Direct Drive
During the mid-1980s, Professor Brad Blackford used direct drive on the first windmill boat that he built and entered into a trans-harbour sailboat race at Halifax, Canada. He sailed directly into a prevailing headwind to win the race. Axial-flow wind turbines would still generate power when set at 45-degrees from water surface, with flexibility to divert up to 20-degrees horizontally from headwind direction. An angled driveshaft on Blackford’s boat connected the windmill that was mounted high above the bow to a propeller submerged below the stern, perhaps setting a precedent for larger scale, future wind-powered catamaran vessels.
Number of Blades
The original into-the-wind boats built by both Jim Bates and Prof. Blackford were propelled into the headwind using 3-bladed axial- flow turbines. Peter Worsley has built wind-powered vessels that sail directly into the headwind using 6-bladed rotors. He set each blade at a maximum angle of 45-degrees to the driveshaft, resulting in a slower turning turbine that drives a propeller and has sailed a vessel directly into a headwind. Recent developments in dual-rotor axial-flow wind turbines include designs where upstream and downstream rotate in the same direction and also designs where upstream and downstream rotors spin in opposite directions.
Test results involving a pair of 5-bladed rotors counter-rotating on the same horizontal-axis suggest possible future application in vessel propulsion. Wind turbine powered vessels are subject to limitations on blade diameter along with its weight and height above the deck. In such operation, each of the rotors would be installed on a horizontal-axis upstream and downstream sides of a gearbox placed at the top of a tower, with concentric counter-rotating vertical driveshafts inside the tower. At the bottom end, bevel gears and a differential would recombine power from the vertical shafts to drive a propeller with steering capability.
Vertical-axis Turbines
A vertical-axis turbine offers the advantage of being able to directly drive a propeller, including an axial-flow propeller operating on a vertical axis and using inlet and outlet ducts to redirect water to achieve propulsion. A Voith- Schneider type cam-type mechanism located below the turbine assembly would continuously reset turbine blade angle during each assembly rotation cycle, to allow forward thrust below water to exceed wind
drag above water. Vertical turbine blades that resemble air foil sails would continually change angle and duplicate the sail angles of a sailboat tack-sailing into a headwind.

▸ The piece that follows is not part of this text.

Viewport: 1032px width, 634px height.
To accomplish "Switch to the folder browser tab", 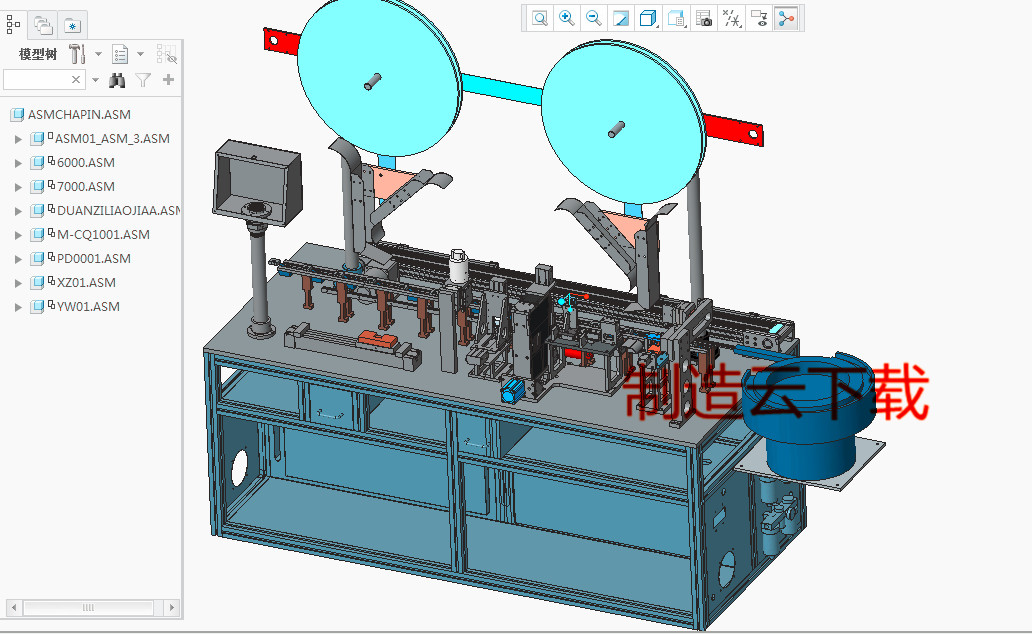I will [42, 24].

Installing a narrow-angle deflector upstream of counter-rotating vertical-axis twin turbines of small diameter that inter-mesh like gears, would redirect the headwind to the downstream side of each turbine and reduce drag by shielding the upstream side from air flow. The air deflector would allow the vessel to sail within 15 degrees of wind direction, assuring that both turbines provide propulsion. At larger angles from the headwind, a single turbine would remain operational and assisted by either deck-mounted sails or airborne kite-sails. Both a single turbine with movable blades and twin counter rotating turbine would require further research and testing.